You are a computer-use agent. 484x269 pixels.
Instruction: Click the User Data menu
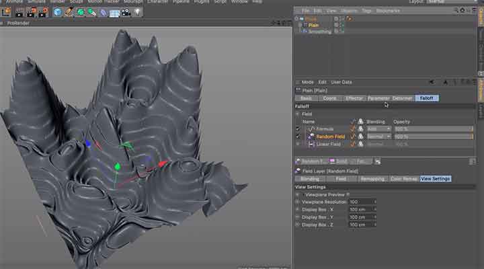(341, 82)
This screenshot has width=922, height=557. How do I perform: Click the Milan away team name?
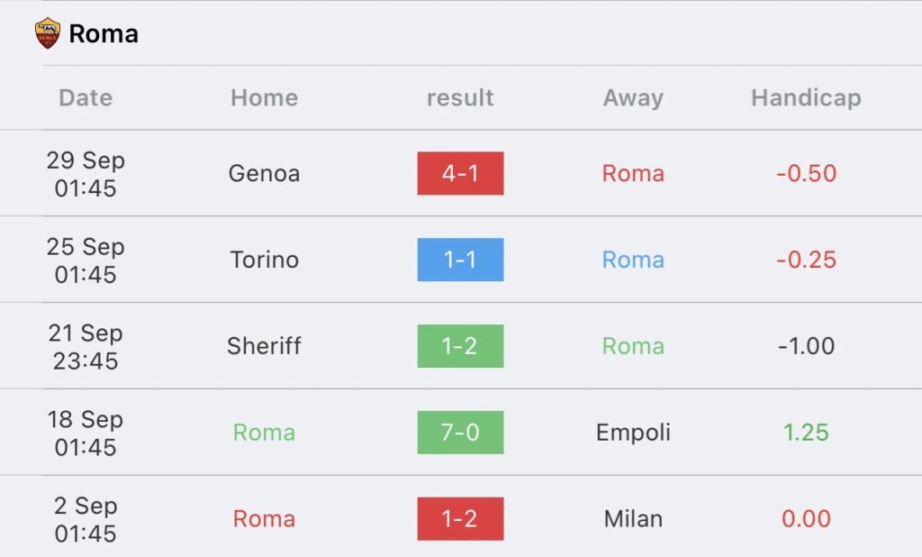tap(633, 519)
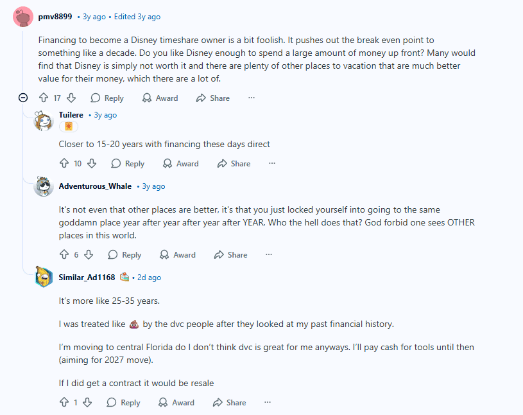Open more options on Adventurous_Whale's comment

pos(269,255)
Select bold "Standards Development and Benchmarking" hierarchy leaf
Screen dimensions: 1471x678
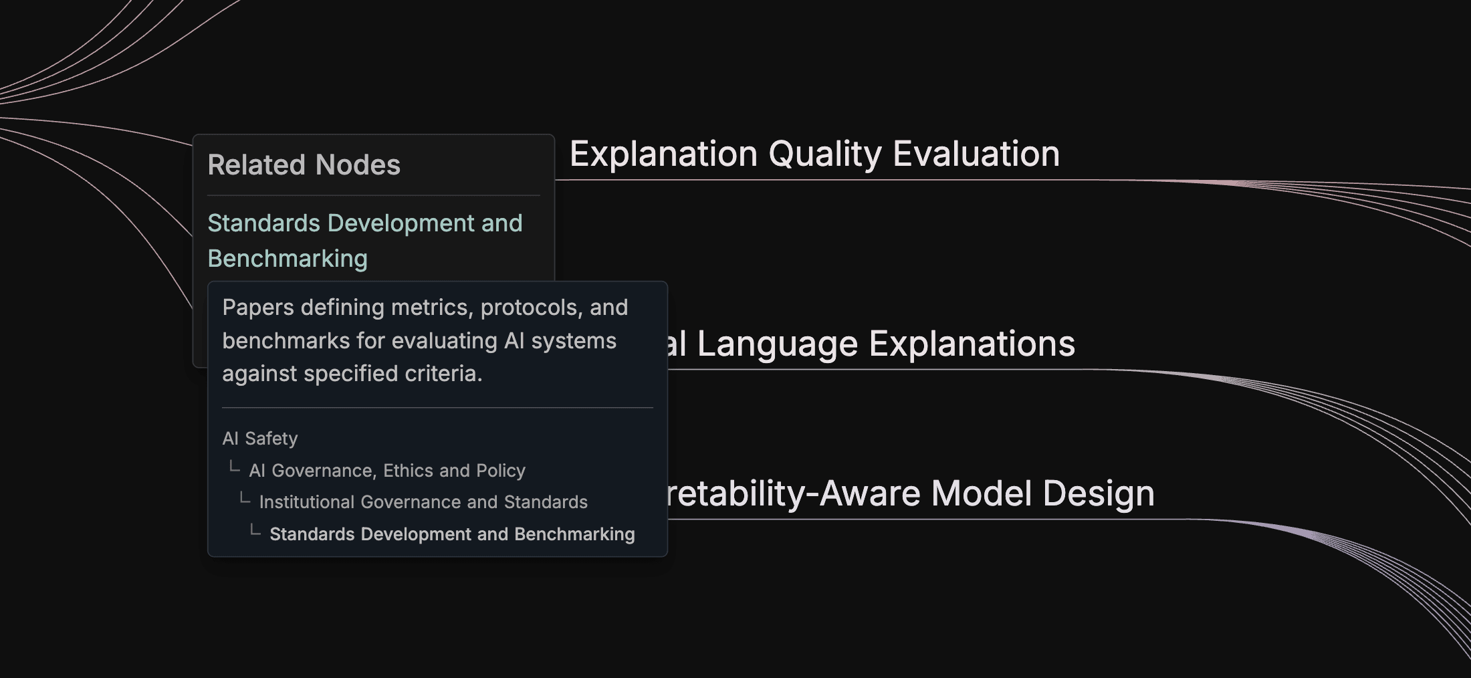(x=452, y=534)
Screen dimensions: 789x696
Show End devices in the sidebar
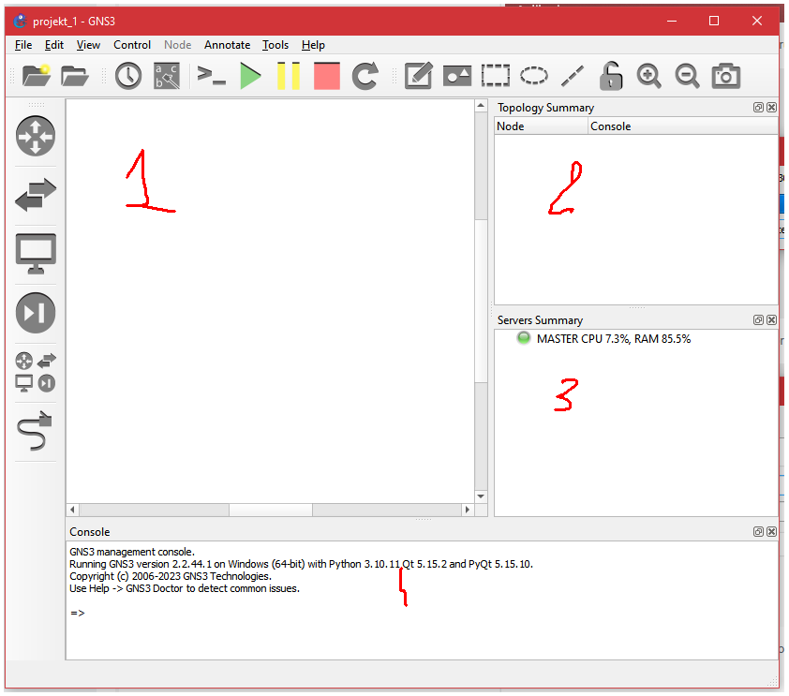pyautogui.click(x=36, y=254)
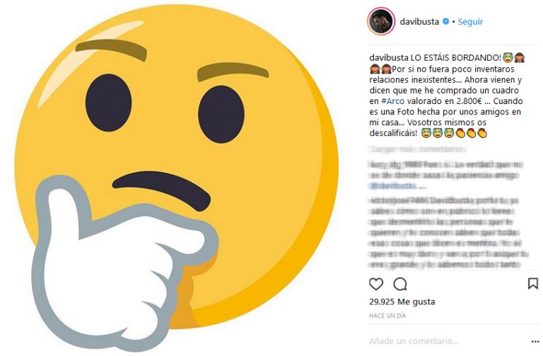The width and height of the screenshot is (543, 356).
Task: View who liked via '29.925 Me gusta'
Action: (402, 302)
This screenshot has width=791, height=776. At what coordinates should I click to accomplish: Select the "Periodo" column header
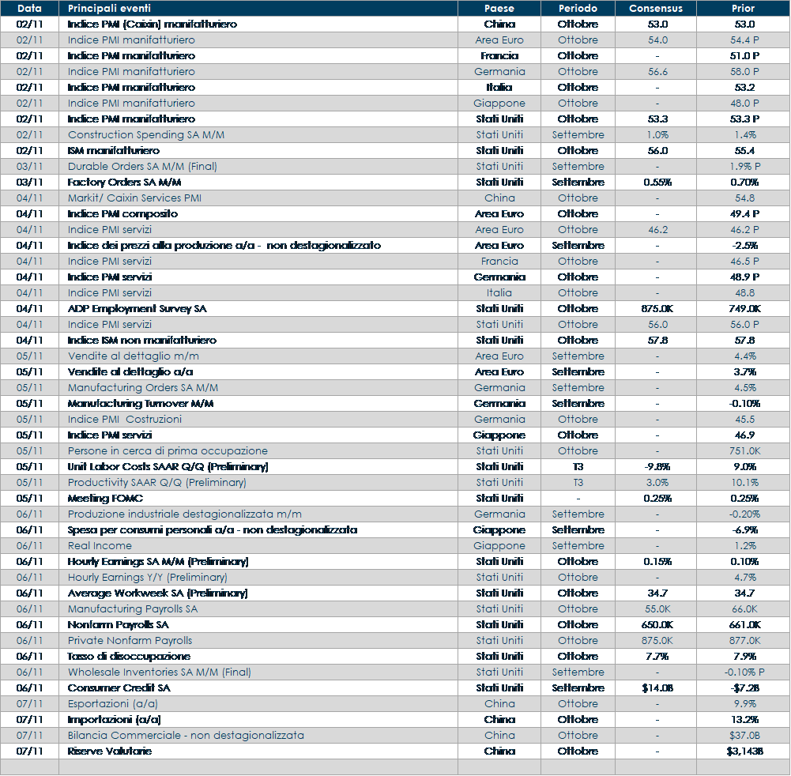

- - - - - - -

### WHAT THE TASK ASKS
Start at the line containing "Instruction: Click the User Data menu" above and stop at the line containing "Screen dimensions: 789x696". Output those lines exactly, both included, but none of the pictures.

### SOLUTION
Instruction: Click the User Data menu
(341, 82)
This screenshot has width=922, height=557. How do I perform: Click the Milan away team name?
tap(633, 519)
Open more options on Adventurous_Whale's comment

pos(269,255)
Select bold "Standards Development and Benchmarking" hierarchy leaf
Screen dimensions: 1471x678
(x=452, y=534)
Screen dimensions: 789x696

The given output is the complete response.